2016 Fiscal Year Research-status Report
Speech based emotional and depressive mental state prediction using Gaussian Process state-space models
Project/Area Number |
15K00243
|
Research Institution | The University of Aizu |
Principal Investigator |
MARKOV K 会津大学, コンピュータ理工学部, 上級准教授 (80394998)
|
Co-Investigator(Kenkyū-buntansha) |
松井 知子 統計数理研究所, モデリング研究系, 教授 (10370090)
|
Project Period (FY) |
2015-04-01 – 2018-03-31
|
Keywords | Speech emotion / Music emotion / Neural Networks / Gaussian Process |
Outline of Annual Research Achievements |
Emotions perceived by humans from speech as well as from music have common psychological ground and studies in this area can be conducted using both speech and music as emotion information source. Last year we experimented with speech and this year we decided to use music data for our research. There are several music databases with emotion labels available and we used the MediaEval EmotionInMusic corpus for our study. As in the case of speech, the emotion labels are given in terms of arousal and valence values which are continuously changing real numbers in the range [-1.0, 1.0]. Our preliminary experiments using Gaussian Processes and Kalman Filter gave somehow unsatisfactory results, which prompted us to build a new system using deep neural networks. We implemented emotion models with both feed-forward and recurrent networks and compared the results. As other similar studies have found, the recurrent DNNs can achieve better performance, but in our case this was true only for the Arousal, for valence the FF DNN was slightly better.
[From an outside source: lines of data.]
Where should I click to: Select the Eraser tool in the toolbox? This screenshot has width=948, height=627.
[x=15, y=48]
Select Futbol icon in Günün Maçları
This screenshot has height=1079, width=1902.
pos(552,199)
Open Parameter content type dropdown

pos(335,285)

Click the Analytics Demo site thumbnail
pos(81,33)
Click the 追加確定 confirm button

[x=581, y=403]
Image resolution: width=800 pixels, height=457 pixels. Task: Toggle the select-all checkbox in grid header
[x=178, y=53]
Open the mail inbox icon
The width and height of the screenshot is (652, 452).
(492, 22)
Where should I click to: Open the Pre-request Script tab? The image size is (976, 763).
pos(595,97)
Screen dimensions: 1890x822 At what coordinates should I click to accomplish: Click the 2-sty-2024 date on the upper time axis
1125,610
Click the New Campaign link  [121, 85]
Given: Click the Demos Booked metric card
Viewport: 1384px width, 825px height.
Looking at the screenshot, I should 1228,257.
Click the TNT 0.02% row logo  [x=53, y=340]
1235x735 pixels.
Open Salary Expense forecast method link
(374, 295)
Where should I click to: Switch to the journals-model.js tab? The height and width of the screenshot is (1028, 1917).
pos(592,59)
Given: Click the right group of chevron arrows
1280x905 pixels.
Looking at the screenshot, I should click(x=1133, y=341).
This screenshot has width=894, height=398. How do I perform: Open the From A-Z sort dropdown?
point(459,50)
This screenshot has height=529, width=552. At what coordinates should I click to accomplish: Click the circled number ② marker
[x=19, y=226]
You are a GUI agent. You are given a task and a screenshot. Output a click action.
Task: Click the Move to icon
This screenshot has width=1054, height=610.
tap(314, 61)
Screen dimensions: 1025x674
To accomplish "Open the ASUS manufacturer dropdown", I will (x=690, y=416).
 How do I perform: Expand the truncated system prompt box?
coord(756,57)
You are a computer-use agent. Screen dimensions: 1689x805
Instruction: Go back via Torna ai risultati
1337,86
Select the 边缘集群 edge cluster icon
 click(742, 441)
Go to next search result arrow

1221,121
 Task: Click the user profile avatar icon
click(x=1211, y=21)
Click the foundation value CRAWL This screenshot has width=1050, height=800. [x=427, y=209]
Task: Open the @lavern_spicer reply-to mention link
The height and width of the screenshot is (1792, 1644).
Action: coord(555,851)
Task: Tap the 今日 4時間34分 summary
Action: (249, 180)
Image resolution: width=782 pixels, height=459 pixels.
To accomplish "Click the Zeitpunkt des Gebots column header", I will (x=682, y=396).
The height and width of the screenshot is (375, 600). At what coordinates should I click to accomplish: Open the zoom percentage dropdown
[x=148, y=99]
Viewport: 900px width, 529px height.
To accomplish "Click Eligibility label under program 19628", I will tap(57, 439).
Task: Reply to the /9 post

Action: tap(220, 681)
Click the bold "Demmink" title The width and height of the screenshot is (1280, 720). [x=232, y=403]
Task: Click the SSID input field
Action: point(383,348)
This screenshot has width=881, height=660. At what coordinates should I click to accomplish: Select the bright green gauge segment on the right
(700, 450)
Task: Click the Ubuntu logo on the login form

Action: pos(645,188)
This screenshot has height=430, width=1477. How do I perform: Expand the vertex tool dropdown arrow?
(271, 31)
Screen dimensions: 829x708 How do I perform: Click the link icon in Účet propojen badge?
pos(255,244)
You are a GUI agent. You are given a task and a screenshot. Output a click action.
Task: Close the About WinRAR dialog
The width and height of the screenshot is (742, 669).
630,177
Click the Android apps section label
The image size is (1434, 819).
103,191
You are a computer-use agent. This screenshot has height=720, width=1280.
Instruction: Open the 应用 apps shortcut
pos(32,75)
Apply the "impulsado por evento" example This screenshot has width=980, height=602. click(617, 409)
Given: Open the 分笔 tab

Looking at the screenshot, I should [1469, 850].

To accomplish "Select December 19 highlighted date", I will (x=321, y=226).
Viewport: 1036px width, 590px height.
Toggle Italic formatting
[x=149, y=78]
Overall, the results don't contradict with other publications. In addition, we have experimented with DNNs models for recognition of noisy speech as well as using DNNs as model for combining spectral and articulatory information for phoneme recognition task. We achieved significant improvements in both cases and our findings were/are being published.
|
Current Status of Research Progress |
Current Status of Research Progress
2: Research has progressed on the whole more than it was originally planned.
Reason
Currently, we are extending our experiments and working on systems improvement in order to obtain better parameter setting, increase the amount of training data and to implement and experiment with several new neural network structures. We are also looking at some other possible practical applications of the methods and techniques we have developed during this project. This may include other types of audio signals, not only speech or music, with potential applications in automatic internet services and healthcare informatics.
|
Strategy for Future Research Activity |
For the last year of this project, we plan to continue our investigations on advanced neural network architectures for better modeling of audio signals, especially speech and music. Looking at other high impact applications such as healthcare and internet services is also in our agenda. From the theoretical point of view, we intend to work on the links between Gaussian Processes and Neural networks, especially those with deep structures. Since GPs are considered as one layer NN with infinite number of nodes, building deep GP structures will have the potential of exceeding current DNN capabilities.
|